▸ **Exercise brief**: How many of the lines below include the word "chevron"? Only the number should be given.

▸ **Records supplied**:
- Opening Delimiter -
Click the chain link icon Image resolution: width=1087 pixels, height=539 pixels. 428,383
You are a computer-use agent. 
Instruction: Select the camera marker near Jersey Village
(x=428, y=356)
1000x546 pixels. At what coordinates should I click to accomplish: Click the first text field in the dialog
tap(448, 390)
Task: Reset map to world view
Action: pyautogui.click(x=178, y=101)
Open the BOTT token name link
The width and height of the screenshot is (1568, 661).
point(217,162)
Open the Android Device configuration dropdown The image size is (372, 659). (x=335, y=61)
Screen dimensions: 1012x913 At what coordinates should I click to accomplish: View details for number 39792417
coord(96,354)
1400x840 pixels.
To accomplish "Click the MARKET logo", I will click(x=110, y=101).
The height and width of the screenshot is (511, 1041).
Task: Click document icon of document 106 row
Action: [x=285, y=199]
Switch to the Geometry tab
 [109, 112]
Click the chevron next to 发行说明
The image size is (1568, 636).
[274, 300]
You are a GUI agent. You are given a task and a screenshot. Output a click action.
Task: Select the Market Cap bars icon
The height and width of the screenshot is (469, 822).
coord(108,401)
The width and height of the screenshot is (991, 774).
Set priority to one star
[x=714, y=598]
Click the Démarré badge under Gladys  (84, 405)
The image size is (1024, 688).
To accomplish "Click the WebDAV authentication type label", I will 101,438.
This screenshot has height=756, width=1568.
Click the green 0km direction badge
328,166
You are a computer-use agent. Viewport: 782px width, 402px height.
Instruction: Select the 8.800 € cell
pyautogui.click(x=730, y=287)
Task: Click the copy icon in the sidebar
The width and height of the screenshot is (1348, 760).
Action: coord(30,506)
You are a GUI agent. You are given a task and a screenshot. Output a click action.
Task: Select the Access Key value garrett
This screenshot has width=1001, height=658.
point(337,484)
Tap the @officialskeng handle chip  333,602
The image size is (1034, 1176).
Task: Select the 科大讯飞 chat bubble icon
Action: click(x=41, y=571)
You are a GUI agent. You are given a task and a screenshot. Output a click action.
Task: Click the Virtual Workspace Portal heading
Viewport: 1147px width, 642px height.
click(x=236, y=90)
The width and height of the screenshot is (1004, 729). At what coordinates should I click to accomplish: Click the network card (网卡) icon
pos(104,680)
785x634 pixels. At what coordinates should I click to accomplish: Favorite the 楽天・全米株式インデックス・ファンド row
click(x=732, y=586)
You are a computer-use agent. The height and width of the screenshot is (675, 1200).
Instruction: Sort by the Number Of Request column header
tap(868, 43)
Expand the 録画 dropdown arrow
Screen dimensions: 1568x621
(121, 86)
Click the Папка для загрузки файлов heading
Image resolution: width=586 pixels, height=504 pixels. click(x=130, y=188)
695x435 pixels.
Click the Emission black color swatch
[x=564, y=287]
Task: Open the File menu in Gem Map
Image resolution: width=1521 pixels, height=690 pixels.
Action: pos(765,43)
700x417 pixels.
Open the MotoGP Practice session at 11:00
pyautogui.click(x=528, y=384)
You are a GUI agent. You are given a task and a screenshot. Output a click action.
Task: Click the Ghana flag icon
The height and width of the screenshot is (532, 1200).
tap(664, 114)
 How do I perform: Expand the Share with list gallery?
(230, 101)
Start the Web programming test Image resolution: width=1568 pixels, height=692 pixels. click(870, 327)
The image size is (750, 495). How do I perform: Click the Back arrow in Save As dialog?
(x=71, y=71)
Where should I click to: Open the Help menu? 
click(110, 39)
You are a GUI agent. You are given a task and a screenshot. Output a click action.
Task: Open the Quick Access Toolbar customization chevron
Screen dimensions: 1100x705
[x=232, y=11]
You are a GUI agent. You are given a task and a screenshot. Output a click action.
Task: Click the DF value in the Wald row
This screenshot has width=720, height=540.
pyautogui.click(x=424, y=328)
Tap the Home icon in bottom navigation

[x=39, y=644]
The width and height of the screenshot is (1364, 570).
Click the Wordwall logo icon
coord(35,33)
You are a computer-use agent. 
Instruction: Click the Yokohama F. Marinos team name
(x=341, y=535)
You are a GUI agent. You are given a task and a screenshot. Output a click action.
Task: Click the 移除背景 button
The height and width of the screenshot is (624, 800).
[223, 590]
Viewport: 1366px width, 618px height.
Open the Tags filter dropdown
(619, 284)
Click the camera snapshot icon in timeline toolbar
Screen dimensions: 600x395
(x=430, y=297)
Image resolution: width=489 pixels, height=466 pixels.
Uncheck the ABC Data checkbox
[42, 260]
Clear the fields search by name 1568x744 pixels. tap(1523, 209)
- Closing Delimiter -
▸ **Solved exercise**: 2